Sans
doute acculé par le poids de sa dette, l'italien
négocie un dangereux virage stratégique. Action correctement évaluée.
CONSERVEZ.
Moins de deux ans après avoir acquis les
44 % de sa filiale mobile TIM qu’il ne détenait pas encore, Telecom Italia
s’oriente vers un revirement stratégique complet. Affirmant vouloir se focaliser dorénavant sur l’Internet haut débit et les médias, il
n’exclut pas de se séparer, à terme, de ses activités mobiles.

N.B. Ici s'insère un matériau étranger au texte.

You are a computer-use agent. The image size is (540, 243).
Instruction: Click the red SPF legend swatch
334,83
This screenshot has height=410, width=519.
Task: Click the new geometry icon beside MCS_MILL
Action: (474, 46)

Selon
nous cependant, sa principale motivation, c’est sa lourde dette
et celle de son actionnaire de référence Olimpia. La vente totale de la filiale mobile
TIM permettrait à Telecom Italia de réduire sa dette de moitié,
tout en distribuant un dividende exceptionnel de plus d’1 EUR, lequel viendrait renflouer les
caisses du holding de contrôle Olimpia. Pour le petit actionnaire, ce ne serait donc
pas forcément une mauvaise nouvelle. Par ailleurs, le départ du
PDG, qui a été à l’origine de la dette, est une bonne
nouvelle. Mais la partie n’est pas gagnée pour autant car il faut
encore trouver un acheteur et obtenir l’aval de l’Etat italien. Enfin, un tel
changement stratégique n’est pas sans créer d’incertitudes. Car il est évident
que l’absence de l’activité mobile pourrait nuire à l’avenir du groupe, surtout
si la téléphonie de troisième génération décolle réellement. Pour preuve, la
décision de l’opérateur britannique BT Group, jusqu’ici présent uniquement dans
la téléphonie fixe, de s’associer avec Vodafone pour fournir de la téléphonie
mobile à ses clients.
Cours au moment
de l'analyse : 2,27 EUR
Telecom Italia est pour l'instant
le premier opérateur télécom en Italie (fixe et mobile). Il réalise aussi 10,5 %
de son chiffre d’affaires à l’étranger, surtout en téléphonie mobile au Brésil,
via TIM Brasil Group (deuxième opérateur mobile brésilien).